By far, students were most interested in data from TikTok, the video-sharing platform. I knew very little about TikTok, but my amazing teaching fellow, Jeffrey Sachs, figured out how to pull data from the app.

Jeff and I actually wrote a paper with one of the students, Rahshemah Wise, that examines whether people have built positive communities on TikTok during the pandemic in which they feel comfortable expressing their true selves, such as by sharing “coming out” videos about their gender identity or sexual orientation.  As part of the project, we made available a dataset of 4.8 million TikTok videos. As far as we know, it’s the largest TikTok dataset that exists.

Amid the challenges of the pandemic, have there been there any pleasant surprises for you in the last year, professionally or personally?

My previous job was at New York University Abu Dhabi. I made a lot of international connections in Abu Dhabi and I have projects with collaborators based in the Middle East, Europe, and across the United States. The fact that video meetings have become the norm has really accelerated my projects with these international collaborators, which is great.

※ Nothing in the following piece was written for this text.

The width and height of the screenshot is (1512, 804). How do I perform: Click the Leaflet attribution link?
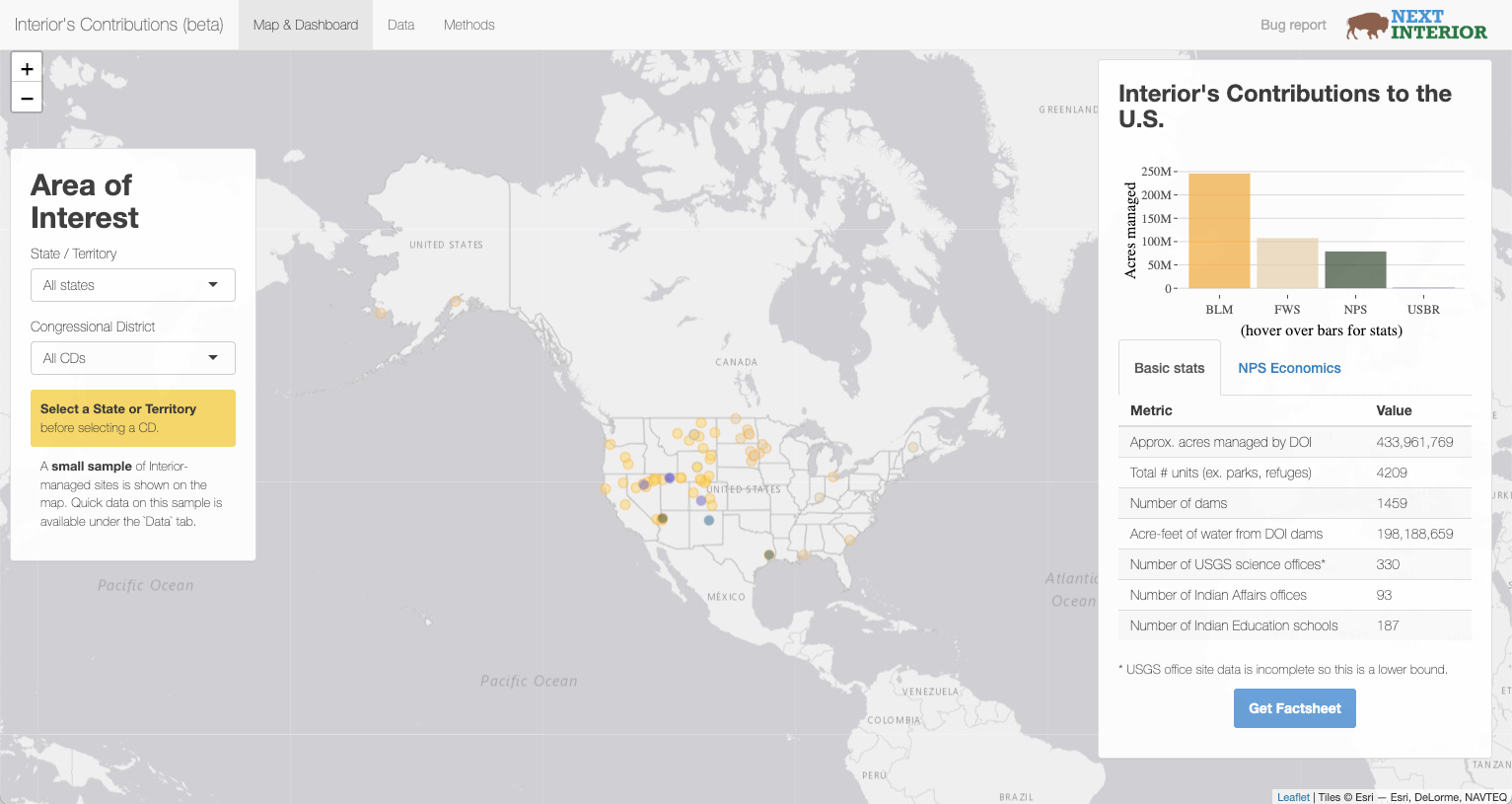coord(1292,796)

Personally, I’ve enjoyed the opportunity to spend more time with my kids. I have a 4-year-old daughter and a 2-year-old son. We have been living in Washington next to the North Cascades National Park since the pandemic began. We’ve spent a lot of time outdoors. This means a lot of backcountry skiing, rock climbing, and mountain biking. I taught my kids how to ski this winter, which was a lot of fun. My 4-year-old is already a pretty fast mountain biker.